When power is lost to one SPARCstorage Array, the following occurs:
I/O operations to the DiskSuite objects will generate errors.
Errors are reported at the slice level rather than the drive level.
Errors are not reported until I/O operations are made to the disk.
Hot spare activity may be initiated if affected devices have assigned hot spares.
You must monitor the configuration for these events using the metastat(1M) command as explained in "Checking Status of DiskSuite Objects".
You may need to perform the following after power is restored:
Identify errored devices with metastat
Enable errored submirrors or RAID5 metadevices
Delete/recreate affected state database replicas
After power is restored, use the metastat command to identify the errored devices.
# metastat ... d10: Trans State: Okay Size: 11423440 blocks Master Device: d20 Logging Device: d15 d20: Mirror Submirror 0: d30 State: Needs maintenance Submirror 1: d40 State: Okay ... d30: Submirror of d20 State: Needs maintenance ... |
Return errored devices to service using the metareplace command:
# metareplace -e metadevice slice |
The -e option transitions the state of the slice to the "Available" state and resyncs the failed slice.

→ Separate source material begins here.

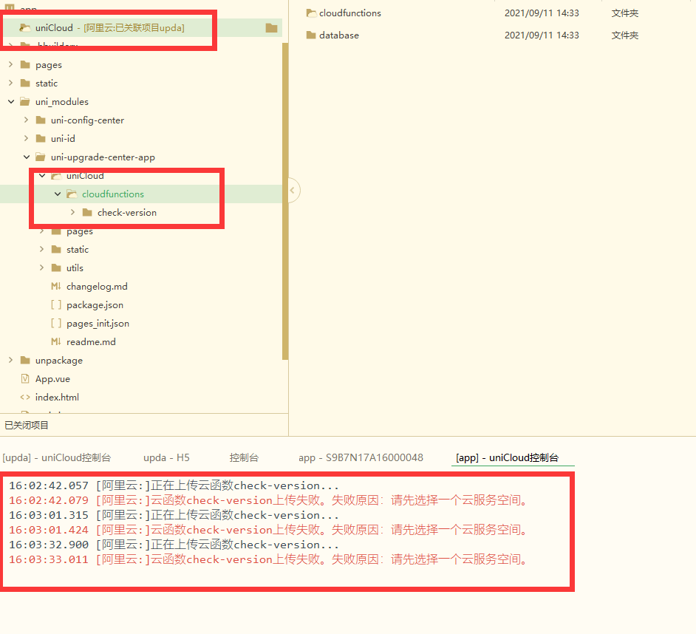Expand the pages folder under app
The height and width of the screenshot is (634, 696).
11,65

Slices that have been replaced by a hot spare should be the last devices replaced using the metareplace command. If the hot spare is replaced first, it could replace another errored slice in a submirror as soon as it becomes available.
A resync can be performed on only one slice of a submirror (metadevice) at a time. If all slices of a submirror were affected by the power outage, each slice must be replaced separately. It takes approximately 10 minutes for a resync to be performed on a 1.05-Gbyte disk.

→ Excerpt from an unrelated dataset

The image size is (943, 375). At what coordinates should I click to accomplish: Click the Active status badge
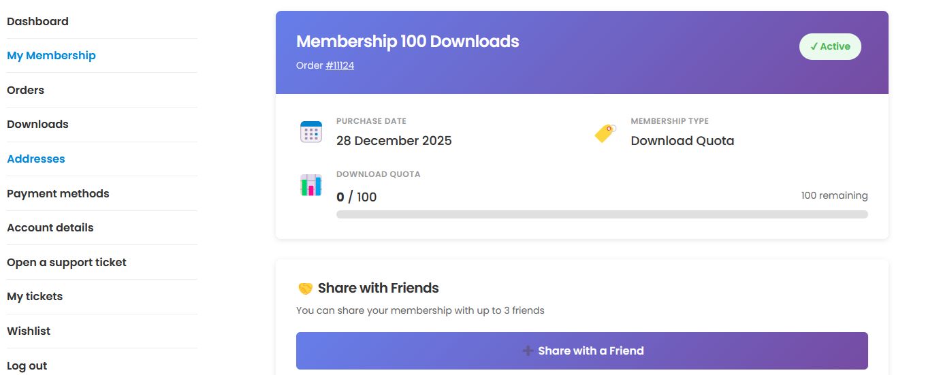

Depending on the number of submirrors and the number of slices in these submirrors, the resync actions can require a considerable amount of time. A single submirror that is made up of 30 1.05-Gbyte drives might take about five hours to complete. A more realistic configuration made up of five-slice submirrors might take only 50 minutes to complete.
After the loss of power, all state database replicas on the affected SPARCstorage Array chassis will enter an errored state. While these will be reclaimed at the next reboot, you may want to manually return them to service by first deleting and then adding them back.
# metadb -d slice # metadb -a slice |
Make sure you add back the same number of state database replicas that were deleted on each slice. Multiple state database replicas can be deleted with a single metadb command. It may require multiple invocations of metadb -a to add back the replicas deleted by a single metadb -d. This is because if you need multiple copies of replicas on one slice these must be added in one invocation of metadb using the -c flag. Refer to the metadb(1M) man page for more information.
Because state database replica recovery is not automatic, it is safest to manually perform the recovery immediately after the SPARCstorage Array returns to service. Otherwise, a new failure may cause a majority of state database replicas to be out of service and cause a kernel panic. This is the expected behavior of DiskSuite when too few state database replicas are available.